Crecí rodeada de reinas. Por un lado estaban las reinas y las princesas de los cuentos de hadas y de las películas (yo era, soy, muy dada a las ensoñaciones y no es exagerado afirmar que he vivido una gran parte de mi vida, una parte feliz, importante y fértil, en los mundos de la ficción) y, por otro, las reinas de carne y hueso: mi madre, mi abuela, mi tata Marisa, Ana María Matute, Ana María Moix y algunas otras mujeres con las que tuve la gran fortuna de criarme.

Me consta que no soy una excepción, contrariamente a lo que se suele pensar, abundan las reinas y la mayoría de nosotros nos hemos criado rodeados de más de una. Todas ellas se comportaban con la gracia, la soltura, la fluidez, la inteligencia, la humildad y la dignidad de una reina. Gracias a ellas, algunos aprendimos muy pronto en qué consiste la elegancia: generosidad, tolerancia, imaginación, discreción, sentido del humor y cortesía.

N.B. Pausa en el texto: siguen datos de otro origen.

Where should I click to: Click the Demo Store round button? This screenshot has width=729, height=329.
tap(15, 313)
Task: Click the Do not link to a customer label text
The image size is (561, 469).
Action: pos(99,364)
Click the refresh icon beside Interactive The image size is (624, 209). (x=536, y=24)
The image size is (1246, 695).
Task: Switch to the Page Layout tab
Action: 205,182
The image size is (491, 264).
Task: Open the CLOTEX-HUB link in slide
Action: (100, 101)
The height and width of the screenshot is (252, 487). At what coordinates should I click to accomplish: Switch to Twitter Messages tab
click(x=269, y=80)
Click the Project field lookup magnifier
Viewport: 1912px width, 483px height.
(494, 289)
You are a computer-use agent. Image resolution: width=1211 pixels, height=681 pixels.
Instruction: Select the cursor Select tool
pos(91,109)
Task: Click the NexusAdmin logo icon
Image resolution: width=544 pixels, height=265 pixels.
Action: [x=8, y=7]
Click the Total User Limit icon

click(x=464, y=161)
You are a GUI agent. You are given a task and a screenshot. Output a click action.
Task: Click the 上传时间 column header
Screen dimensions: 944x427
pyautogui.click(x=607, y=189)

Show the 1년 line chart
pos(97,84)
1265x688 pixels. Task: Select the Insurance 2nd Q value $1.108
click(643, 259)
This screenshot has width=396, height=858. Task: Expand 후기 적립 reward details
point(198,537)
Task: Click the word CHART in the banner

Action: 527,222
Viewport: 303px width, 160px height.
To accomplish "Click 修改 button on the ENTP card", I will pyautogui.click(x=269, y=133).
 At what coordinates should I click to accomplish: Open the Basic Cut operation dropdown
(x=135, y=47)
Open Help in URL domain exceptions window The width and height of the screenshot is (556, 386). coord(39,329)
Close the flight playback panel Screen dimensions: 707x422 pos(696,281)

Las reinas (las de verdad, quiero decir, no las que llevan corona) saben comportarse en todo momento. Las reinas se preocupan más por leer libros que por hacerse retoques de estética para intentar ser más hermosas o parecer más jóvenes. Porque claro, las reinas saben (porque leen) que son inmortales y que no necesitan recurrir a cosas tan vulgares como el bótox, que no juegan en la liga de la belleza, sino en la de la trascendencia.

También he conocido a algunos reyes. Suelen ser hombres con poco interés por el dinero, con un agudo sentido de la justicia y del honor y con una incapacidad absoluta para hacer voluntariamente daño a los demás. Como ellas, pasan más tiempo dedicados al estudio o a la lectura que a la caza de los elefantes, por decir algo.En cambio, descubrí hace tiempo que no existen los príncipes azules. Fue un feliz descubrimiento, como cuando Miranda en La Tempestad de Shakespeare ve por primera vez a un hombre joven y apuesto. Hasta ese momento, extraviada en una isla desierta, el único hombre al que había conocido era a Próspero, su anciano y sabio padre. Los hombres de carne y hueso que he encontrado a lo largo de mi vida han resultado ser siempre más interesantes, más complicados, más extraños, más sensibles y más sexis que todos los príncipes azules de los cuentos y de las películas. Por cierto, las princesas azules tampoco existen, aunque haya algún despistado buscándolas infructuosamente.

En fin, que ha sido una semana horribilis (como diría la otra) para todas las feministas monárquicas, practicantes y convencidas como yo.

Me queda una duda: ¿existe un máster para ser reina? ¿Lo tendrá Cristina Cifuentes? ¿Y la reina Letizia?